L'application des dichotomies emboitées a la classification avec des intervalles de probabilités
La décomposition binaire consiste à transformer un
problème de classification multiclasse en une série de
problèmes binaires plus simples. Cette technique peut
fournir cependant des estimations de probabilités conditionnelles
binaires inconsistantes entre elles. Les dichotomies
emboîtées, qui proposent une décomposition arborescente,
permettent d'éviter cet inconvénient. Cependant,
une mauvaise estimation des probabilités
dans l'arbre peut toujours biaiser les prédictions.

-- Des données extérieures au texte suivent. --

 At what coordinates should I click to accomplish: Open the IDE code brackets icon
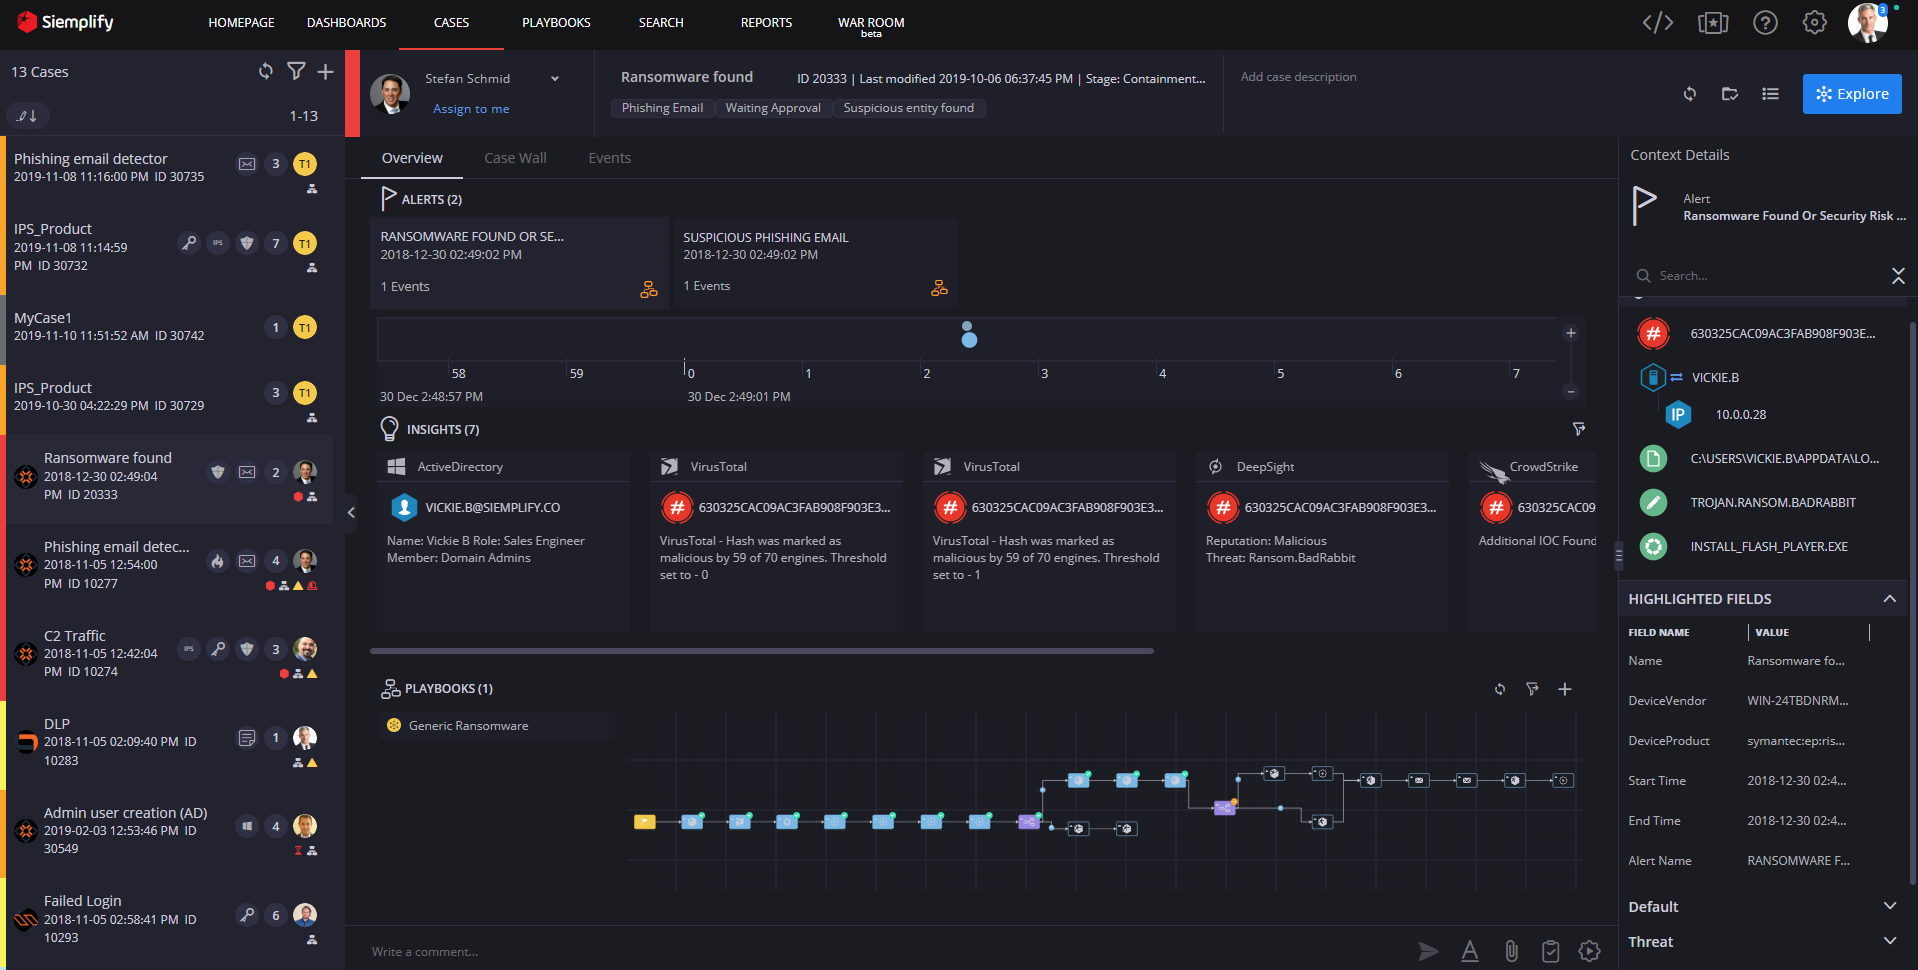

Pour
remédier à ce problème, nous proposons de considérer
les dichotomies emboîtées avec des intervalles de probabilit
és. Les expériences montrent que cette approche
a plusieurs avantages : inférences plus prudentes quand
peu d'information est disponible, et calcul avec des intervalles
de probabilités plus efficaces quand des fonctions
de coûts génériques sont considérées.
Binary decomposition techniques transform a multiclass
problem into several simpler binary problems. In
such techniques, a classical issue is to ensure the consistency
between the binary assessments of conditional
probabilities. Nested dichotomies, which consider treeshaped
decomposition, do not suffer from this issue. Yet,
a wrong probability estimate in the tree can strongly biase
the predictions. To overcome this issue, we consider in
this paper imprecise nested dichotomies, in which binary
probabilities become imprecise. We show in experiments
that the approach has many advantages : it provides cautious
inferences when only little information is available,
and allows to make efficient computations with imprecise
probabilities even when considering generic cost functions.